Dear Mr. Vig

December 6th, 2010

The Monastery: Mr. Vig & The Nun is a touching documentary about an old man's dream that, when it becomes reality, challenges him to expand his vision beyond his narrow conception. Jorgen Laursen Vig, or Mr. Vig as he is referred to throughout the film, bought the decrepit Hesbjerg Castle in the Danish countryside 50 years ago and has been steadily, albeit slowly, restoring the castle in preparation for use as a Russian Orthodox Monastery. The film opens with a clip of Mr. Vig meandering about the castle doing last minute tidying before Sister Amvrosija and another nun arrived to inspect the premise. There is a charming quality to his bumbling, disheveled demeanor. His hair is tangled and stringy and his trousers are far too big, which he stuffs into the winter boots he seems to wear in all seasons. He ponders whether nuns smoke and debates with himself whether or not to leave a Buddhist tapestry hung on the wall of the nun's bedroom. Neglecting that they are strict Russian Orthodox nuns, he leaves the tapestry because he likes it. Needless to say, Sister Amvrosija did not approve, nor did she care for the Chinese 'opium bed' that Mr.
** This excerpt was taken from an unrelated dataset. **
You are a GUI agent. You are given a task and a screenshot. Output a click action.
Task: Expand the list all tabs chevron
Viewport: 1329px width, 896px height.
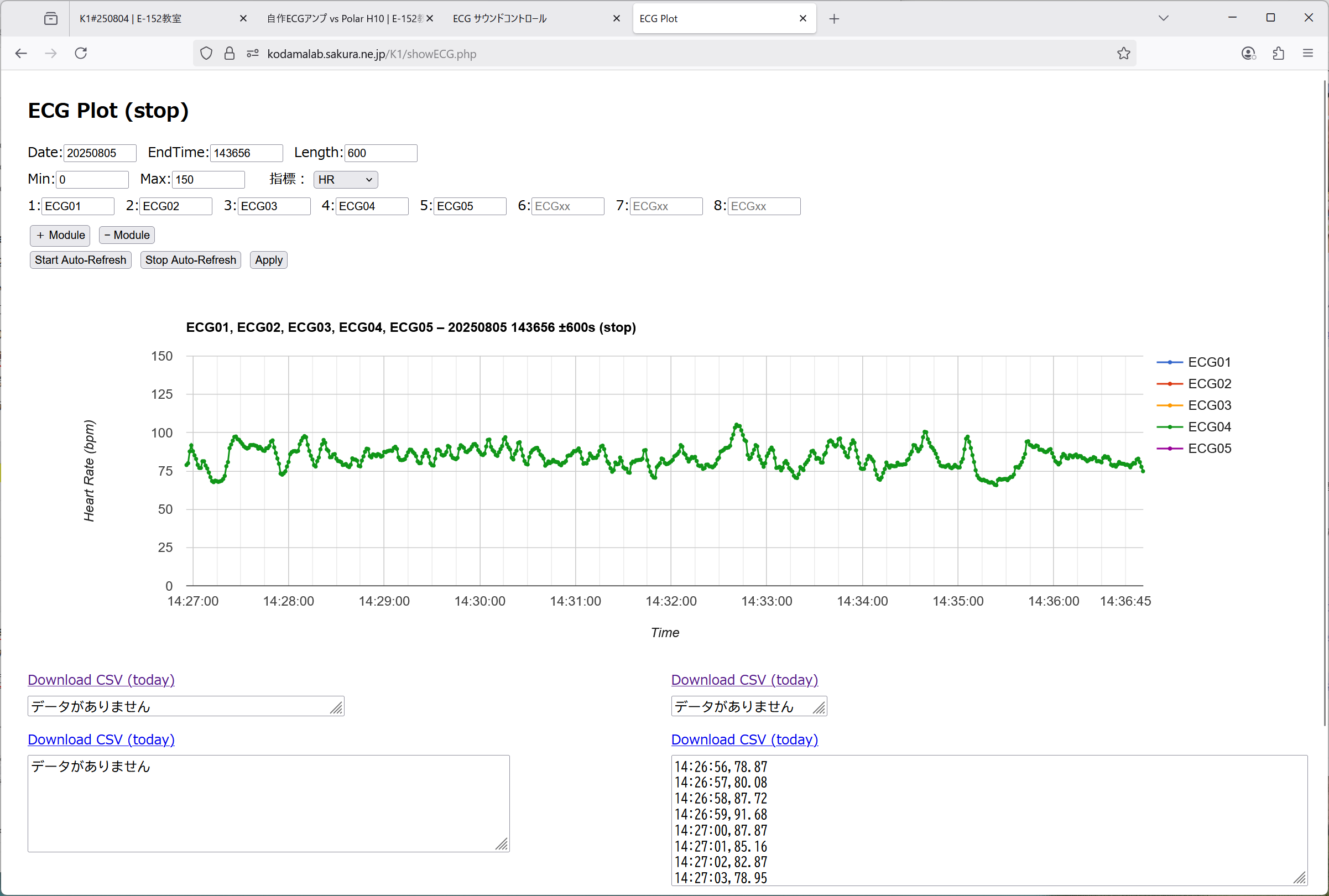1163,18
Vig was so fond of.

Mr. Vig is a stubborn, misanthropic yet mellow-mannered man, but there is a persistent fire that burns inside of him, even at the age of 82. When asked why he's relentlessly clung to the notion of establishing a monastery, he replied that it was simply "an old ambition to create something enduring." The documentary was filmed over the course of 5 years, and in that time, through frank, seemingly inconsequential statements Mr. Vig makes, we get a glimpse into the sadness and loneliness he has endured throughout his life. He tells us that he's never had a girlfriend, much less been in love. Reflecting upon this, he says, "Perhaps I paid too much attention to their noses. Or other things I didn't like." Later, he tells us that he has a bit of a complex about noses. He looks at his own nose in a picture from younger days and says there isn't anything visibly wrong with it, then says his father had a better nose than his mother. He says her nose was dreadful. He thinks maybe that was the reason that he never felt a connection with her. In this way, Mr. Vig is revealed as a deeply wounded tragic character but I felt, despite his crotchety old ways and eccentricities, a happiness for him when the nuns returned to set up the monastery. Though he would never have overtly expressed gratitude for their return, we see his happiness in the way he jovially (by his standards) teases the cat. I didn't know quite what to expect from a documentary about a life-long bachelor opening his castle for use as a monastery, but what I got was a beautiful story about the way love can creep into your life when you least expect it, even when you guard yourself against it. This is a movie to warm your heart on a blustery winter night.

A Monastery: Mr. Vig & The Nun clips from IMDb. A Monastery: Mr. Vig & The Nun won the Joris Ivens Award at the Amsterdam International Documentary Film Festival (2006) and the Bodil Award for Best Documentary Film (2008).